- Interactive map of Jhirk (Jerruck)
- Coordinates: 25°3′15.48″N 86°15′19.44″E﻿ / ﻿25.0543000°N 86.2554000°E
- Country: Pakistan
- Province: Sindh
- District: Thatta
- Time zone: UTC+5 (PKT)

= Jhirk =

Town in the district of Thatta, the province of Sindh, Pakistan

Jhirk, also spelled as Jerruck, is a small town on the right bank of the Indus River in the Thatta district of the province of Sindh, Pakistan.

== History ==

In the 19th century, Jhirk was the busiest river port and center of commercial activity in Sindh. It also served as the headquarters of the Indus Flotilla, which was the most advanced navigational system of its time. Karachi Port was connected to Jhirk. The headquarters of the Indus Flotilla was initially in Jhirk, near Kotri, before relocating to Mithankot in Rajanpur district and later to Makhad in Attock. This section of the Indus Flotilla was known by both the Punjab Flotilla and the Indus Flotilla names. The British Indus Flotilla of steamboats, which once navigated the Indus River, is described by Shaw (1998). Hassan Ali Effendi, the renowned educationist who played a key role in establishing Sindh Madrasatul Islam, worked with the Indus Flotilla in his early years while learning English. Quaid-i-Azam was one of his students at the Sindh Madrasatul Islam in Karachi. The Indus River was a crucial communication route between Karachi and Jhirk, which was a significant river port near Kotri. The Indus Flotilla used large quantities of firewood to fuel its steamboats, and Hassan Ali Effendi kept track of the wood and steamboat operations.
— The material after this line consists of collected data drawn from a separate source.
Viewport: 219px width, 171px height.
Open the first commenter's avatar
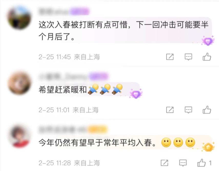coord(19,18)
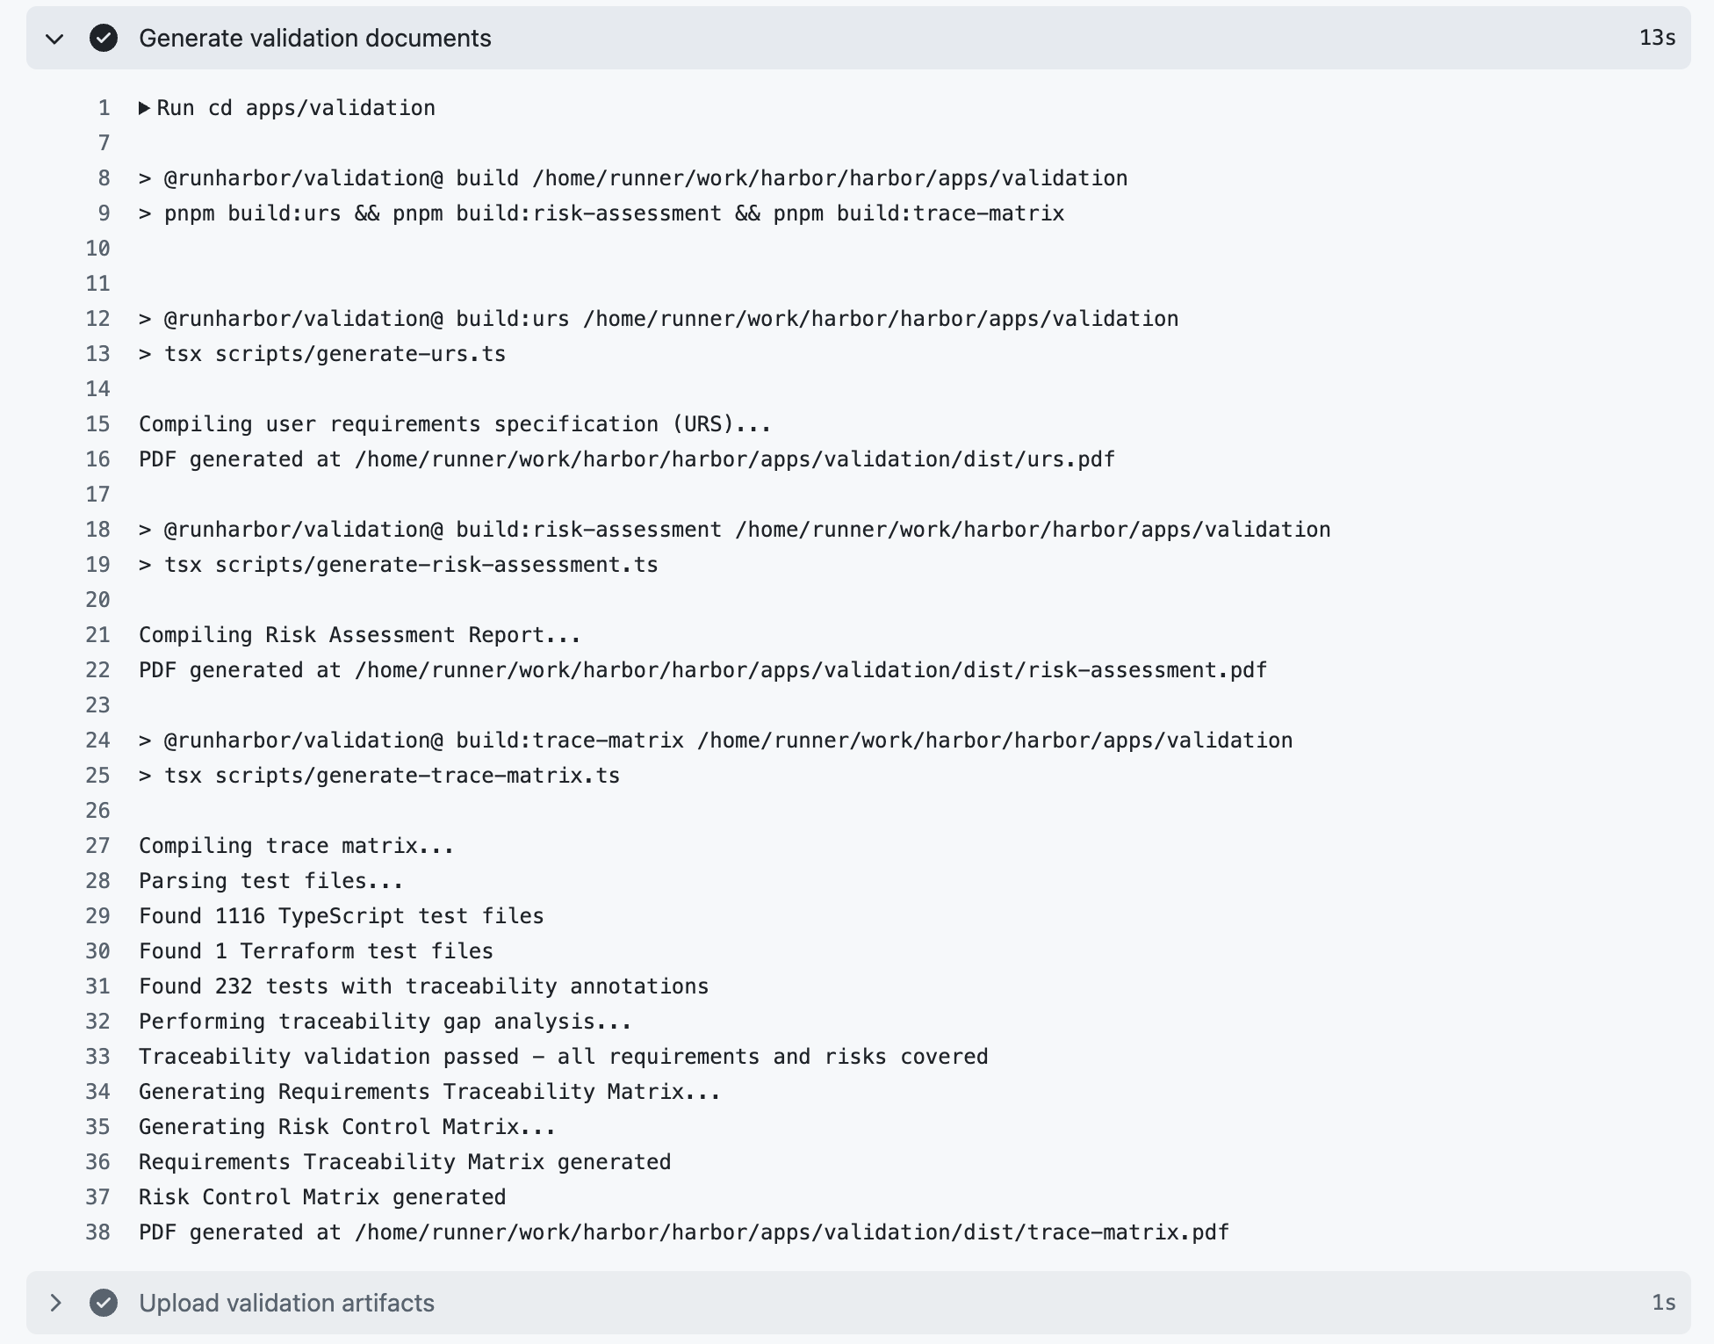The image size is (1714, 1344).
Task: Select line number 15 beside the URS compile message
Action: pos(97,423)
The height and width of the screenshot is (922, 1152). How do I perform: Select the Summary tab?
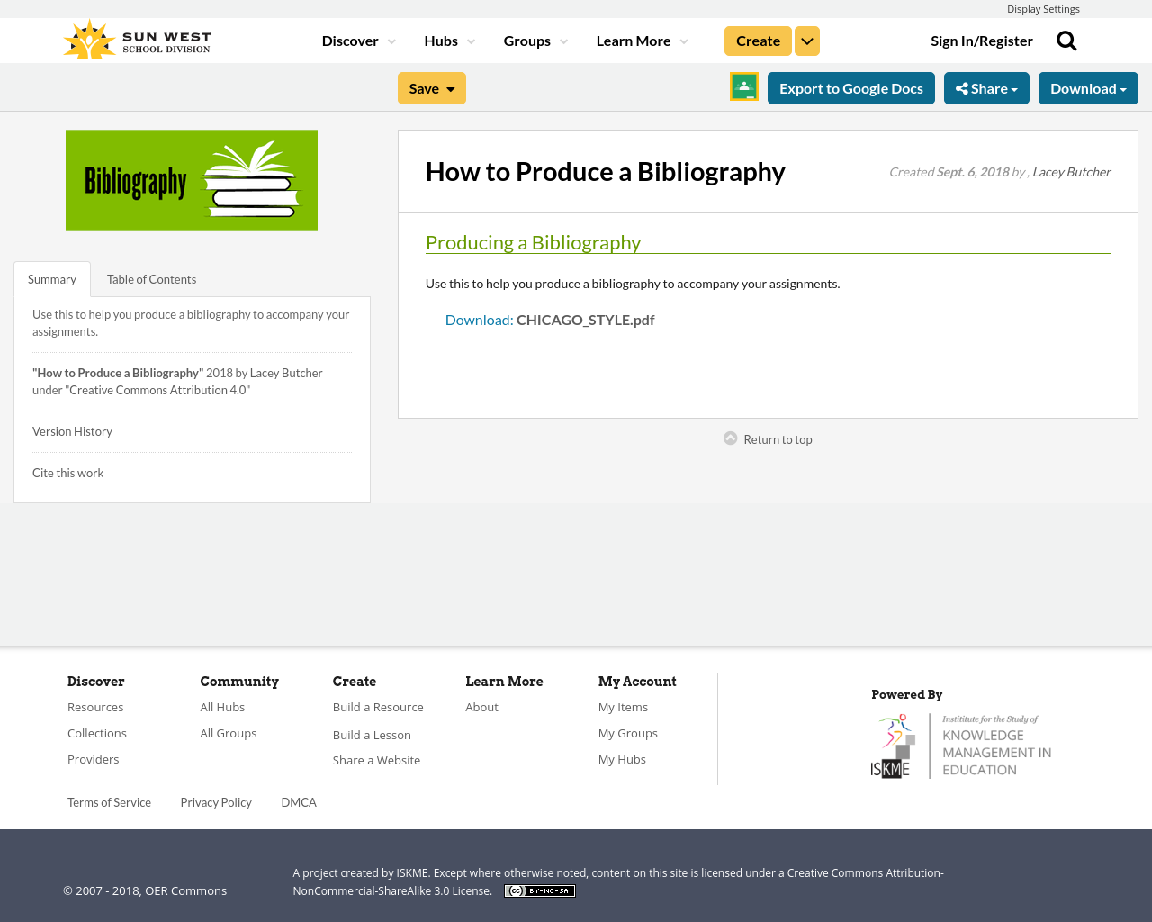click(51, 278)
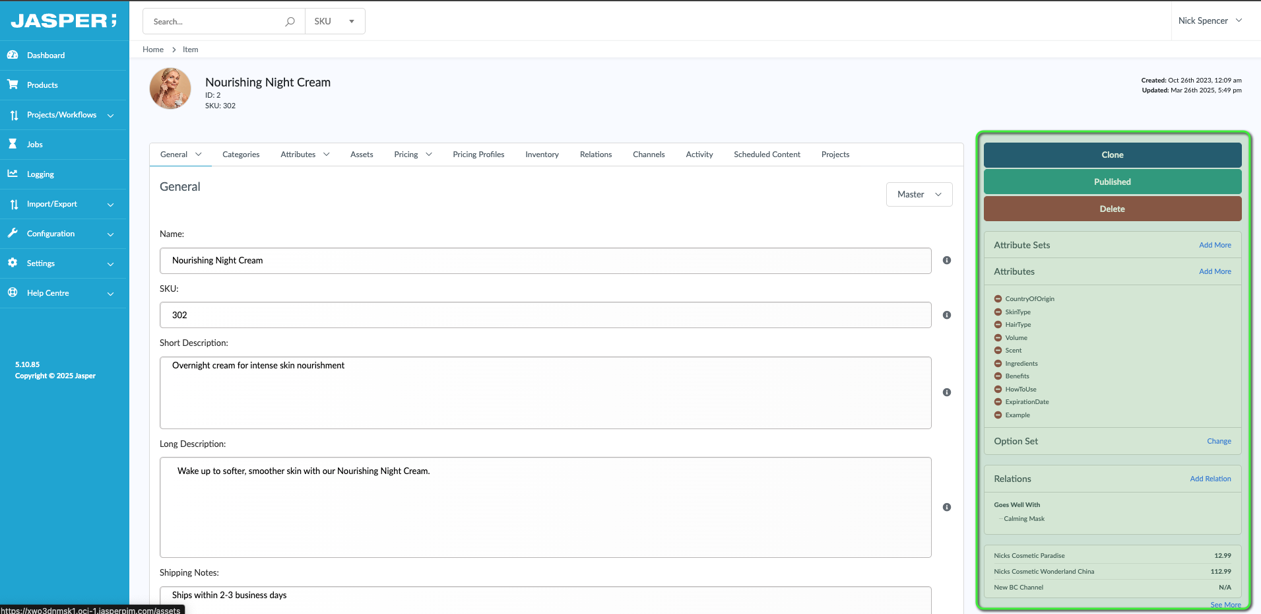The height and width of the screenshot is (614, 1261).
Task: Open the Master locale dropdown
Action: (x=919, y=194)
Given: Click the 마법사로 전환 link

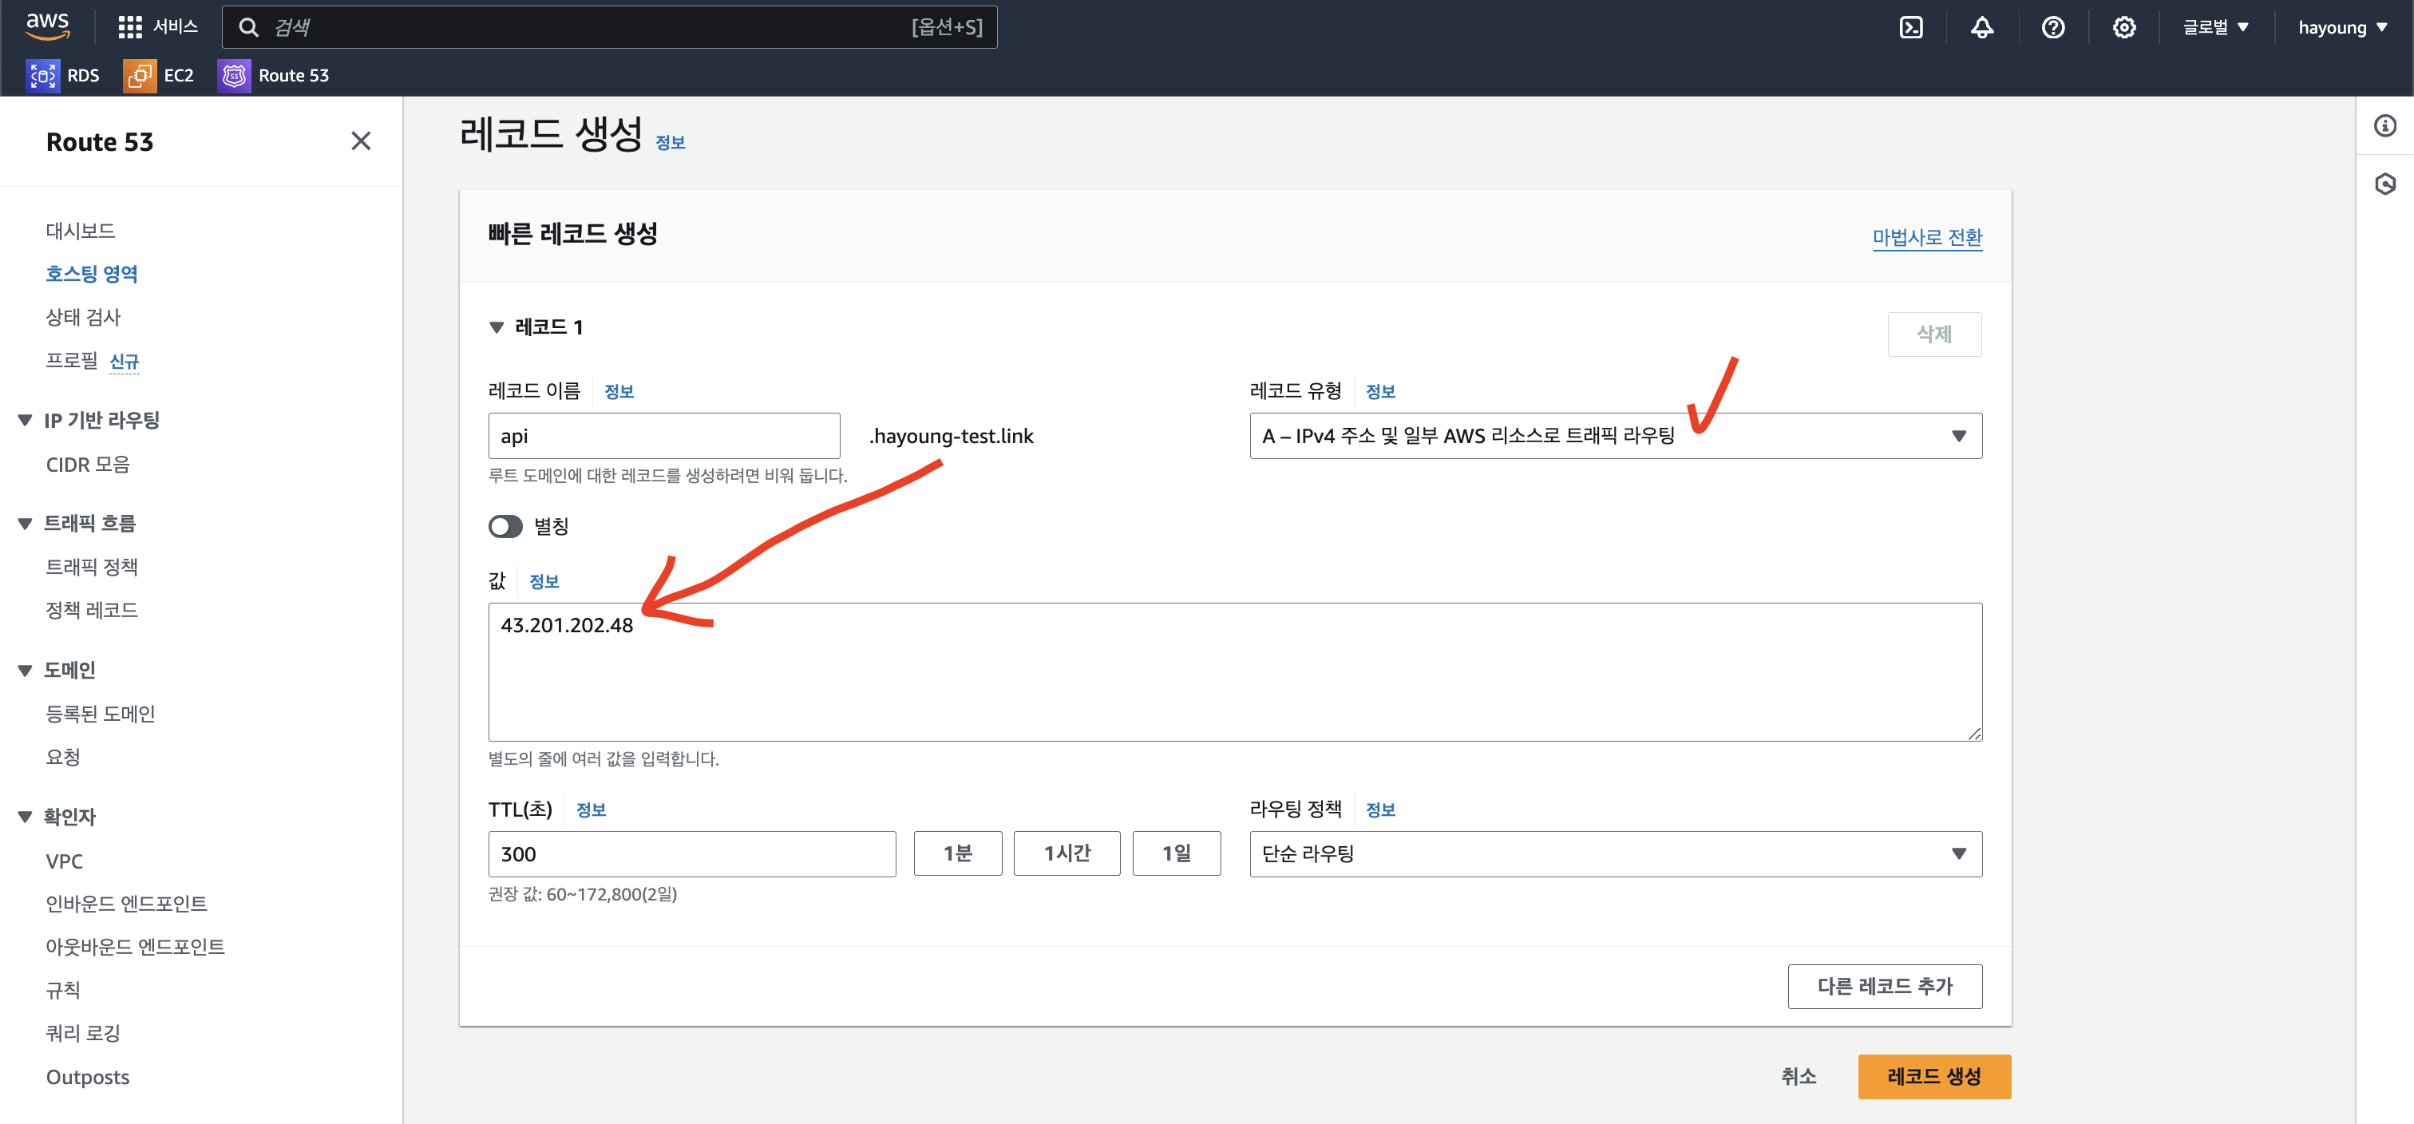Looking at the screenshot, I should tap(1927, 237).
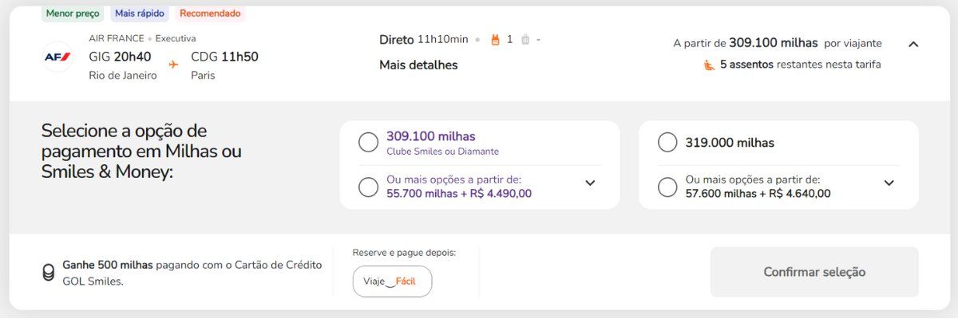The height and width of the screenshot is (323, 958).
Task: Click the Viaje Fácil button
Action: (x=392, y=281)
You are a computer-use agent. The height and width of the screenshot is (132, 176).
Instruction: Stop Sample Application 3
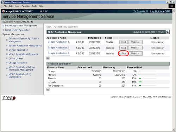click(x=124, y=54)
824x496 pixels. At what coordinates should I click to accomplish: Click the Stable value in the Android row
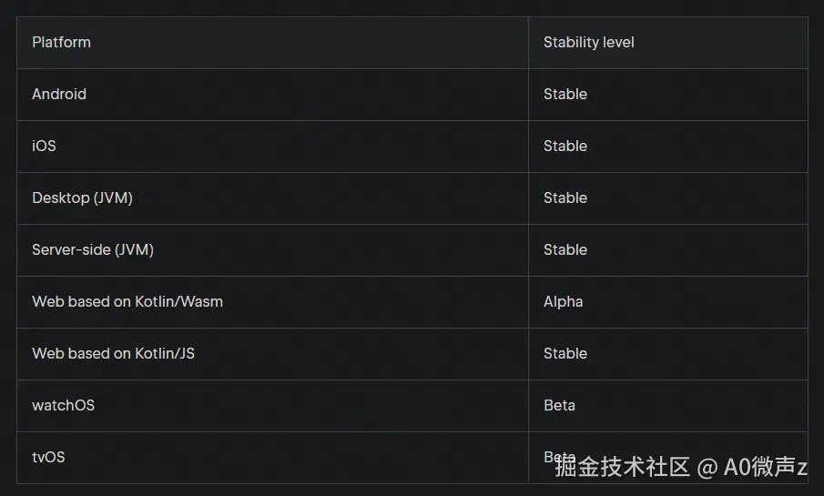point(565,94)
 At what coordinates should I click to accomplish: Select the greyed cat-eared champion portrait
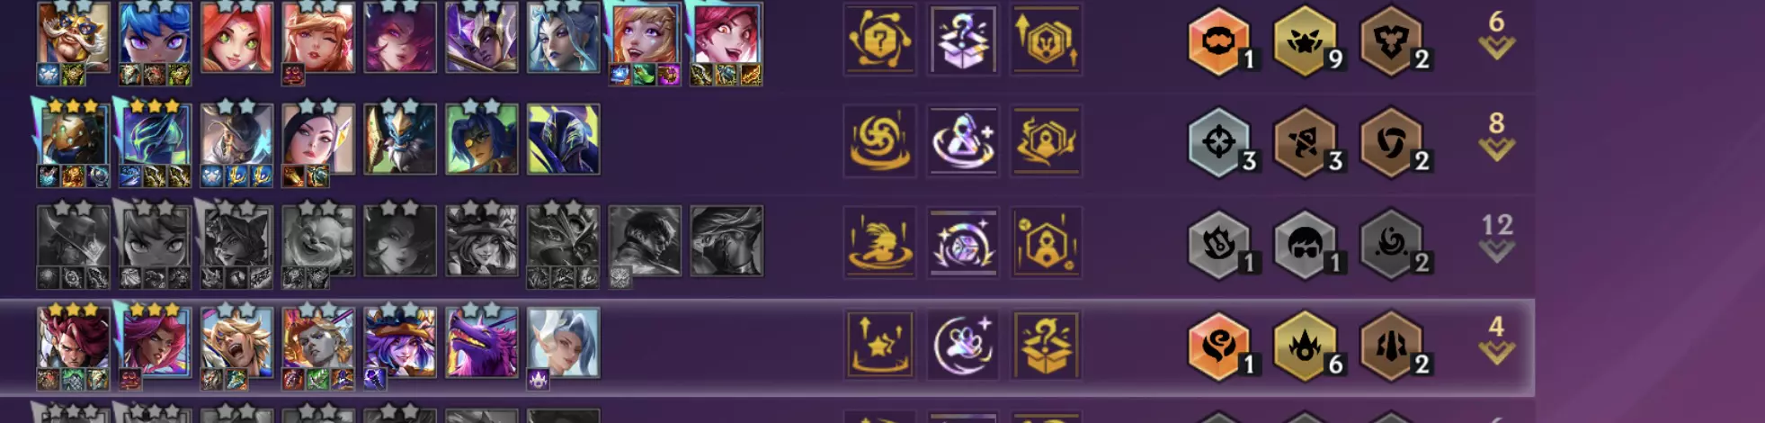click(x=237, y=240)
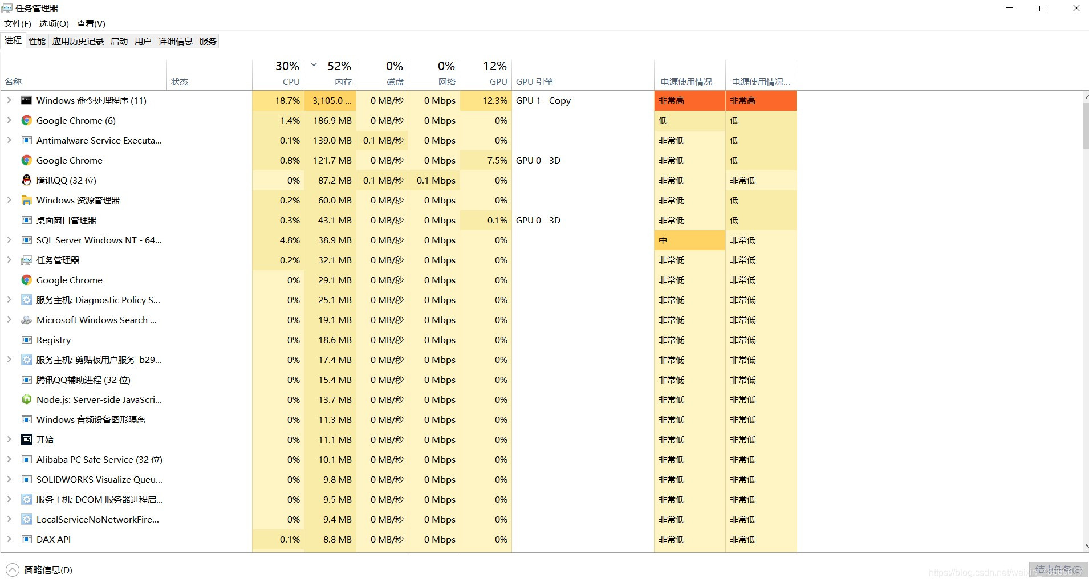Click the Windows 资源管理器 folder icon
The width and height of the screenshot is (1089, 583).
(26, 200)
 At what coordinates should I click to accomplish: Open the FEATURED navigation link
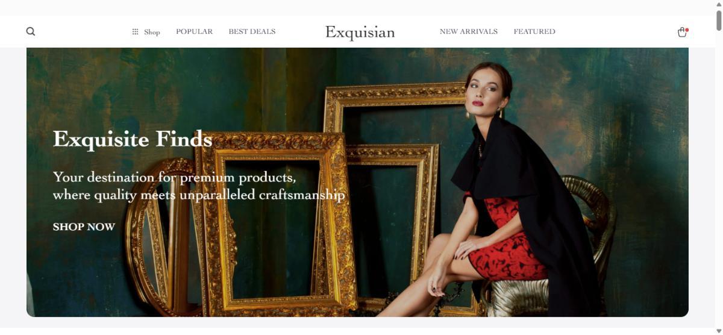tap(534, 31)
Due to its commercial significance, Aga Khan I constructed his palace in Jhirk. Jhirk also boasts one of the oldest British-era schools in Sindh, which is 15 years older than Karachi's Sindh Madrasatul Islam and is still operational.

British Captain April, a spy for the British crown in the 1800s, described Jhirk’s majesty and climate. Stationed there from 1832 to 1839, he noted that Jhirk was a prominent city with a bazaar of 200 shops, where goods were available at lower prices than in Karachi.

Aga Khan I migrated from Iran to Herat after the First Afghan War of 1839, when the British were in Herat. Following the British defeat by Afghanis, he settled in Jhirk in 1843 under British protection. Aga Khan I constructed his mahal or palace, which remains well-preserved. He and his followers, who numbered at least one thousand, along with some British personnel assigned to protect him, settled in Jhirk.

Sir Charles Napier initially established Jhirk as the headquarters for the British Army in Sindh when he arrived in the region, which was part of the Bombay Presidency at that time.

The grandfather of Muhammad Ali Jinnah, the first leader of Pakistan, came to Jhirk for Aga Khan I’s Deedar. He settled in Jhirk for the remainder of his life and is buried there, with his grave still accessible. His eldest son, Jinnahbhai Poonja, who was Muhammad Ali Jinnah's father, married Sheeren Bai, the daughter of Moosa Jumo, in 1874. Sheeren Bai had also migrated with Aga Khan I.

There is a belief that Muhammad Ali Jinnah was born in Jhirk, though most historians and biographers adhere to the official account. A maternity home built by the Agha Khan community was described by the Archaeology Department as the official birthplace of Quaid-e-Azam. A blue plaque with this information was displayed by the Department for over two decades after the partition.

Muhammad Ali Jinnah was admitted to the town's primary school, established in 1870. The school's General Register is missing. Until 1962, Jhirk was listed as Jinnah's birthplace in the curriculum taught in Pakistan. The designation was then changed to Wazir Mansion in Karachi, which became recognized as Quaid-i-Azam's birthplace, leading to renewed controversy over his true birthplace.

A Buddhist stupa on the opposite side of the Indus River reflects the historical significance of the area.

== Present ==
Jhirk's current situation is critical, with very few sources of income available. The population relies heavily on special aid and government grants. Due to the lack of water in the Kotri River, most residents live below the poverty line, leading to widespread abandonment of the area. Fishing and farming resources have been exhausted. Many graduates and young people from the Mallah fishing community either sell brambles or subsist on minimal rural incomes.